George W. Bush, 2000 (whitehouse.gov)



So why is the Bush administration trying so hard to obtain private medical records right now?



"In preparation for the trials, the Justice Department demanded that at least six hospitals in New York City, Philadelphia, Chicago and elsewhere turn over hundreds of medical records on certain abortions. Lawyers for the department said they needed the records to examine the claims made by the doctors who are plaintiffs that the ban would prevent them from providing medically necessary procedures." (NYTimes)



Of course, some claim that names can be removed from the records to "protect privacy" but actually, the removal of names and personal details from records does no such thing. Whole communities, hospitals, doctors can be judged based on the information released by such records. Under pressure, doctors may be compelled to (illegally) give up further details on procedures in self-defense. The only way to make sure medical records remain private is to keep them private.



Perhaps Bush meant to say, "I believe that we must protect both vital health care services and the right of every American to have confidence that his or her personal medical records will remain private. Except when it's inconvenent for me politically." Kind of how it's inconvenient to allow Condoleeza Rice to testify, even though there's no law whatsoever stopping her from doing so, and the people of the US have made it clear that they want her to testify.

Comments

  • Reply 1 of 4
    shawnjshawnj Posts: 6,656member
    Sounds like reproductive (religious) rights to me.
  • Reply 2 of 4
    scottscott Posts: 7,431member
    You know it's funny. My wife is getting ready to deliver at UofM. There's a law that requires the hospital to smear antibiotics in the eyes of newborn infants within the first hour of being born. Newborns have a period of alertness after being delivered when they can look at the parents and even start to breast feed. Now story has it that one woman didn't want her child to have the treatment because it was unnecessary and she just didn't want stuff in her kids eyes. So benevolent privacy protecting UofM within a short period of time was ready to go to court to force this woman to submit her child to unnecessary treatment.

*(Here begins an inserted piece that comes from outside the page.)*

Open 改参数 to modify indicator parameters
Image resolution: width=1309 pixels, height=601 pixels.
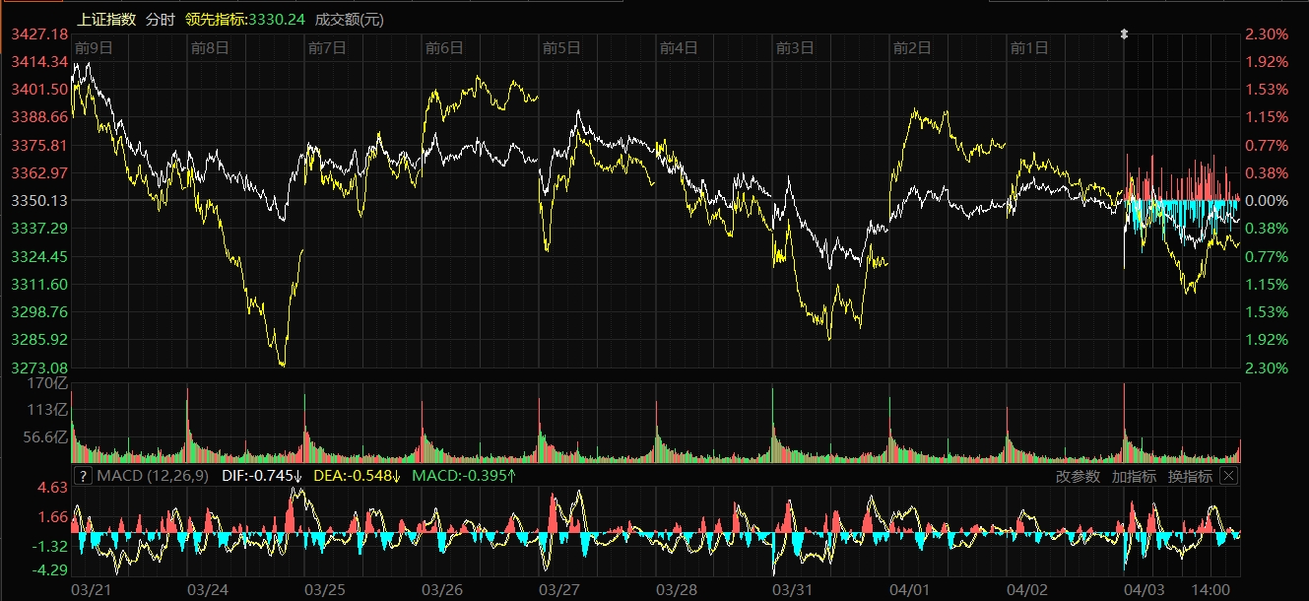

    So? UofM is a contradiction of patient privacy.
  • Reply 3 of 4
    billybobskybillybobsky Posts: 1,914member
    newborns are incredibly short sighted... but still, why do they put antibiotics into their eyes?
  • Reply 4 of 4
    scottscott Posts: 7,431member
    If the mother has VD of some kind and she delivers vaginally then there's a chance the baby could get an eye disease that causes blindness. I think I heard it's the second leading cause of blindness so it's not nothing. But many women know they don't have VD and the woman in question had a c-section. But you know some do-gooders in Lansing had to write it into law.